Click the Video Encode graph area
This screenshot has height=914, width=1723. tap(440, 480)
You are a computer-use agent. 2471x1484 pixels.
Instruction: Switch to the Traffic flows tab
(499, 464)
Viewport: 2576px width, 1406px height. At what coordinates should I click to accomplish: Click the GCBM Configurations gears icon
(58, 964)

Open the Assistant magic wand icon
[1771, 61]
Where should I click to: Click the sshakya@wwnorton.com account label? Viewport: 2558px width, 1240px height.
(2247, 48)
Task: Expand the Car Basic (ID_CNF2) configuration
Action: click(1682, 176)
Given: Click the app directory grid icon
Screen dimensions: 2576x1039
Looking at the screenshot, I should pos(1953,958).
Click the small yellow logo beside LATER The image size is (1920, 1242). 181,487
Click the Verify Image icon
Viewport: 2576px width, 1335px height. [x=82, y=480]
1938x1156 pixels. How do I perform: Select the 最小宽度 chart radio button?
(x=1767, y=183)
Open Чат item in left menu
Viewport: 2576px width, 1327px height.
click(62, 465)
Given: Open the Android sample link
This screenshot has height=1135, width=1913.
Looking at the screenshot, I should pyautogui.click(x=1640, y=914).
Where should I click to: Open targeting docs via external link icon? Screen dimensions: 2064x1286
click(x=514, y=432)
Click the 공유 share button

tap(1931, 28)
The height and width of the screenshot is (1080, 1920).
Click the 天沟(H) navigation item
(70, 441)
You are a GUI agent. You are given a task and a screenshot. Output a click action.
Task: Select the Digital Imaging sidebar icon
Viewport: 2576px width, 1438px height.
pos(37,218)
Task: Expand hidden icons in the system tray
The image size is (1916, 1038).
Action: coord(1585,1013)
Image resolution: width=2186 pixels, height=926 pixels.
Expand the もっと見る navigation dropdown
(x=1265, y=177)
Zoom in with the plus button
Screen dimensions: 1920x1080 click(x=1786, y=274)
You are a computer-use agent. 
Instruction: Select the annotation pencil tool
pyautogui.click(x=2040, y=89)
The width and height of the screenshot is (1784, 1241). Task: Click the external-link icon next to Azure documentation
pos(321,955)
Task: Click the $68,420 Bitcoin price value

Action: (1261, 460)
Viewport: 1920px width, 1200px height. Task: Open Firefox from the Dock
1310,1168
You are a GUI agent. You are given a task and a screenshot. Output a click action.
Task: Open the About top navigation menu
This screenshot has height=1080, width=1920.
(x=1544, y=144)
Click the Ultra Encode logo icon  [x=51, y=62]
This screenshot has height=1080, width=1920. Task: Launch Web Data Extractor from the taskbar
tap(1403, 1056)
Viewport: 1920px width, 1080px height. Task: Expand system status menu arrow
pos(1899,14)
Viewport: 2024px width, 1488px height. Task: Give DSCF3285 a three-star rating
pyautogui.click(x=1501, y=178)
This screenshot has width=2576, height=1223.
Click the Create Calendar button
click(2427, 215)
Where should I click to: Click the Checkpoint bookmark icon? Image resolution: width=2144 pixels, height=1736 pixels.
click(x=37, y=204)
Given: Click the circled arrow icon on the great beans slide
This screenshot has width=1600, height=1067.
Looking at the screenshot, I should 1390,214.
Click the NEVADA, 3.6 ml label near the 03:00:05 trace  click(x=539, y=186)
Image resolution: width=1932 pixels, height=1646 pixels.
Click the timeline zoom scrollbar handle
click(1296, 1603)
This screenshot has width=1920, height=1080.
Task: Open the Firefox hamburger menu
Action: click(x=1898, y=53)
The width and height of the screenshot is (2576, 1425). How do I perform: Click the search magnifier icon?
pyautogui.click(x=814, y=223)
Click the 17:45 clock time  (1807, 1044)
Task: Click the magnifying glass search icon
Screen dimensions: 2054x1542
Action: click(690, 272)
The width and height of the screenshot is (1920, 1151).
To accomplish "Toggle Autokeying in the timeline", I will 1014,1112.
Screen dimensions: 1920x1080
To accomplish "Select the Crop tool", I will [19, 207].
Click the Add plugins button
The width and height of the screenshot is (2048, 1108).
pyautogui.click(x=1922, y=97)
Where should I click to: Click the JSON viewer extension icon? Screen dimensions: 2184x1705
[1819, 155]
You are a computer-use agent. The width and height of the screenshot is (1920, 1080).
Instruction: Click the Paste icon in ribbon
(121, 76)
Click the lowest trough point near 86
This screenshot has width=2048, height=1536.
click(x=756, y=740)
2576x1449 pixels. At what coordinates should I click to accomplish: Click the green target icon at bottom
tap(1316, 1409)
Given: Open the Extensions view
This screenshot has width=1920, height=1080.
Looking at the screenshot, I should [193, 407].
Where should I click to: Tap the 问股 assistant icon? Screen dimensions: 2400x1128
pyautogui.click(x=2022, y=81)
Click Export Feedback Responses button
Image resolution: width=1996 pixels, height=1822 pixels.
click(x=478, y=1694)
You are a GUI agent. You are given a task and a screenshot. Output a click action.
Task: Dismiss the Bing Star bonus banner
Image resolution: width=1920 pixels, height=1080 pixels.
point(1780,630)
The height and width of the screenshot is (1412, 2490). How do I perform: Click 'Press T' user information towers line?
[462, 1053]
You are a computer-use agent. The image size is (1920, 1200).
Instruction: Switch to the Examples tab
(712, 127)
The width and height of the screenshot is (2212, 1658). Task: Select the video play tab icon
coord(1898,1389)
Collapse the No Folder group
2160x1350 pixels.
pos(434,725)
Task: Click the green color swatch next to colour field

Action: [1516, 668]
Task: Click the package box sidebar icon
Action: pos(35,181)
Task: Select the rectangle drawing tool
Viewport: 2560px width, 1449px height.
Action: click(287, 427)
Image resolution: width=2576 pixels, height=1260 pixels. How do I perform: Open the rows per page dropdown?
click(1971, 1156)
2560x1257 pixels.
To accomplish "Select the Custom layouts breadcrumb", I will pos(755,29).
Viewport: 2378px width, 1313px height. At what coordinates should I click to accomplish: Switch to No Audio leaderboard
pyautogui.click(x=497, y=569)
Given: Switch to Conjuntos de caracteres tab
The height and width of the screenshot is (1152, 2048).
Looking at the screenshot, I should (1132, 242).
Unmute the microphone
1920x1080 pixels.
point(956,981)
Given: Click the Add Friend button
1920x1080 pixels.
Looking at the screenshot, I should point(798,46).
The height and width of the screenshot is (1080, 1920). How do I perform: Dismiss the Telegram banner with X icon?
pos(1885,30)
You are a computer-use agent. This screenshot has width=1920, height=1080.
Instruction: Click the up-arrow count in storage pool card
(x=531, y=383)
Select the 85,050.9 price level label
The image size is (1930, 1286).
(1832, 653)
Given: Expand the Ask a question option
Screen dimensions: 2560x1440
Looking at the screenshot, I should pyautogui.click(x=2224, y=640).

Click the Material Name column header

ABOUT THIS TASK -
Tally the lines above that include "will", and reply with only the tally.

WORKED SOLUTION -
3